Richard Payne afirmou que o seu trabalho não ficaria concluído sem uma visita ao balneário do clube no dia seguinte, Terça-Feira Gorda, para deixar a sua marca positiva no local. Sentia que a onda eléctrica que dele emanava poderia alterar de vez o espírito negativo dos «Paralíticos», como os adeptos lhes chamavam. Afinal, não era à toa que o documentário realizado pela Pathé assegurava: «O homem que é capaz de o fazer acreditar em tudo!».

Como é costume nestas coisas do além (ou quase), os incréus não demoraram a fazer-se ouvir. Com o mesmíssimo humor britânico da contraparte: «Ora, trazem um tipo pôr meia equipa a dormir. A dormir anda a equipa toda desde o início do campeonato».

Pode ser que Payne tenha escutado estas vibrações negativas através dos seus sentidos tão absolutamente apurados. Ou pode ser que, basicamente, não percebesse nada de futebol, algo bastante mais crível. Que não chegou a visitar o balneário do Hinckley Athletic, isso é certo e está registado. E não apareceu no campo quando a equipa entrou ao som de um novo grito: «Just one more, the Hypnotics!».
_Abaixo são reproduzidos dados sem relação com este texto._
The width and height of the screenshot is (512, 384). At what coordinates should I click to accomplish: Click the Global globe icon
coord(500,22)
A derrota por 1-2 serviu, como se esperava, para a imprensa apepinar Payne até ao subconsciente: «No Dream Win for Soccer Team» (Daily Mail); «The Hypnotised Soccer Team Did Not Win» (Daily Mirror); «Hypnotist Sees His ‘Fluence Team Lose» (Daily Express).
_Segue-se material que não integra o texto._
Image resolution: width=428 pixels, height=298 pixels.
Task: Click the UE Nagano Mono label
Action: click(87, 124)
Richard, que foi uma personagem digna de um livro de Jerome K. Jerome ou de Tom Sharpe, viu o seu prestígio abalado mas rapidamente deu a volta por cima e, de grande hipnotizador, passou a escapista, à moda de Houdini. Para ir compondo as contas ao fim do mês, abriu uma hipnoterapia em Oldham, na Union Street e, como entretenimento, tornou-se membro de uma banda que alegrava as noites no vizinho Shakespeare Hotel, tocando um instrumento inventado por si, o mazawatee, mistura de baixo com um bule de chá envolto por uma corda só e que deveria servir de acompanhamento aos solos de piano. O som podia ser horrendo, mas o bar do hotel ficava à pinha todas as noites: «We make an abominable noise – but we pack ’em in».
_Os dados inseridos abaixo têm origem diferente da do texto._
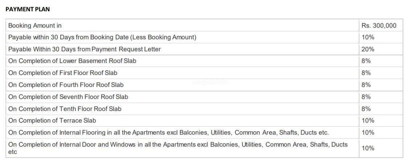This screenshot has width=420, height=164.
Task: Select the Internal Flooring completion row text
Action: 168,132
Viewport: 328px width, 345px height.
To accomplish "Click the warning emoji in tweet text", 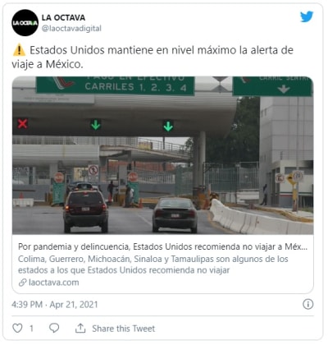I will pos(19,50).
Sabendo das dificuldades porque passava a equipa local, o histórico OldhamAthletic, mergulhados nos precipícios da IVDivisão, Richard Payne apresentou-se no Boundary Park e ofereceu, prestimosa e gratuitamente os seus serviços de hipnotizador. Disseram-lhe que não estavam para aí virados.Preferiam safar-se à custa dos seus próprios meios. Payne não deixará de ter sentido uma certa ingratidão… Mas o Oldham sobreviveu.